Re: recommended pattern for markup-valued 'breadcrumb' properties in RDFa

On 6 Feb 2013 14:40, "Niklas Lindström" <lindstream@gmail.com> wrote:
>
> Hi Dan, all,
>
> I think these are all good examples of what's possible. It shows that
> with full RDFa, you can achieve fairly compact forms that capture a
> lot of information.
>
> In fact, even within the constaints of Lite, we can make use of an
> old, deprecated friend if we want to:
>
>     <ul property="breadcrumb" typeof="rdf:Seq">
>       <li property="rdf:_1" typeof>... url and name ...</li> >
>       <li property="rdf:_2" typeof>... url and name ...</a></li> >
>     </ul>
>
> But I don't think we want to.. :)

Correct, this is undeployably ugly - the last 12 years of RSS 1.0 history
makes that quite clear.

> Anyway, this has been mostly about what might be palatable for an
> author, depending on taste and motives (ranging from "throw something
> out there" to "mark up as much information as possible").
>
> And the important question is another. What is the breadcrumb property
> of a page intended for, in terms of how consumers are supposed to use
> the data? I wonder what needs there are here for rich semantics?
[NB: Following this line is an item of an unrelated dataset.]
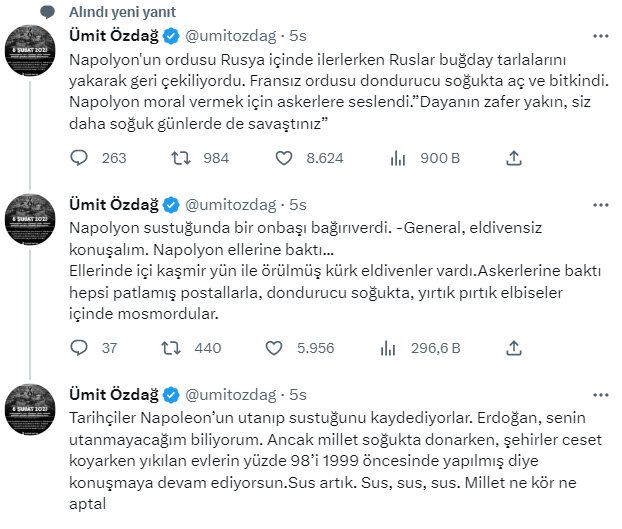
Task: View analytics of tweet with 900 B views
Action: 397,158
For
> instance, I can't really think of many practical cases for doing
> SPARQL queries over huge datasets of (disjoint) interlinked breadcrumb
> resources. :) And if I want to expose a rich and complex set of
> interrelated, hierarchical pages, I would name the links between the
> pages (in each distinct page) using e.g. DC or SIOC. I *may* do that
> within a breadcrumb block, but if so I'd use e.g. dc:isPartOf, and not
> the instrumental concept of the breadcrumb.

I think it's an incremental thing. For now, ordered list of links;
eventually exposing site-wide categories more explicitly...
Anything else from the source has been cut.